Using tools like top, I observed that after the system was running for a while the memory usage would climb into the 90% range. The biggest memory hogs were clamd himself, who wants about 21%, and apache who had 6 processes, a few of which were using as much as 15% each. In aggregate, apache was using 60%-65% of resident memory. Amavis, Tor and Mysql together account for 15%-20%. Do the math: using the minimums that is 21+60+15, or 96%. Asking clamd to load new signatures when memory is already at 96% seems an unlikely proposition.

An initial test was to graceful restart apache, which would drop his memory usage down to about 15%, and then start clamd. While it takes clamd several minutes, it also takes apache quite a while to build back up, so the clamd load would work during that interval.

I set about trying to figure out why apache needed so much memory. There is quite a bit of complexity surrounding the parameters which apache uses to decide how many processes to start, how many threads to run in each one, when to start new ones, how to handle keep alive timers, how to avoid having to start new processes to handle incoming requests. I read a good deal, and I decided that the out of the box parameters I was using would support far more web activity than my small collection of “not very active” websites required.

For apache configuration files I keep two separate additional configuration directories paralleling the standard ones. Apache’s two standard configuration directories are /etc/httpd/conf.d and /etc/httpd/conf.modules.d. I keep in parallel /etc/httpd/conf.d.dee and /etc/httpd/conf.modules.d.dee and I create symlinks in the former set (e.g. conf.d) pointing to the latter (conf.d.dee) when I need to modify things, e.g. ssl parameters in /etc/httpd/conf.d/ssl.conf.

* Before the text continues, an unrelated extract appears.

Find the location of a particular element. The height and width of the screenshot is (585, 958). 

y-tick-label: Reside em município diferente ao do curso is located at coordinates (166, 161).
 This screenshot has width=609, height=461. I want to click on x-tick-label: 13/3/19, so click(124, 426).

So for this purpose I created a new file in conf.modules.d.dee called 10-mpmconfig.conf and symlinked to it from conf.modules.d. It contains apache parameters:

<IfModule event.c>
    ServerLimit               8
    StartServers              1
    ThreadsPerChild          10
    ThreadLimit              15
    MinSpareThreads           5
    MaxSpareThreads          20
    MaxRequestWorkers        80
    MaxConnectionsPerChild   80

Apache server-status shows that I rarely have more than 6-7 threads active, and I’ve never seen more than 10. With the standard out of the box parameters I had something like 90 idle threads across 5 started server processes, plus the root process. With these settings I can accommodate up to 80 connections/threads, but generally – for the normal case – will have only 1-2 server processes, each with 10 threads. If I get as low as 5 spare threads I will start a new process, with 10 more. If I get as many as 20 spare threads it will shut down a process. The last parameter, MaxConnectionsPerChild causes a child to only handle a total of 80 connections before it dies and is replaced by another – in case of memory leaks.

After implementing these changes, apache typically only has 1 server process and it is using less than 8%, (plus the root process which uses almost nothing). All of apache consumes less than 10% under ordinary load conditions.

But I went further than this. I have also stopped freshclam from running every couple of hours. I have stopped it running automatically at all.

Every night during the backups I do a lot of little housekeeping things. One thing is renewal of certificates, with certbot. And after running certbot – just in case it changed a certificate, I do a graceful apache restart. Otherwise apache doesn’t detect that there is a new certificate and eventually, barring some other reason to restart, I get a bunch of noise about expired certificates.

So now, after the apache restart I run a freshclam, “manually” in the script, and then force a clamd restart. This is a conscious decision to only renew the virus signatures once a day. Maybe I will regret this some day. But for my little community it is hard for me to see that we need to renew virus signatures 6 times a day.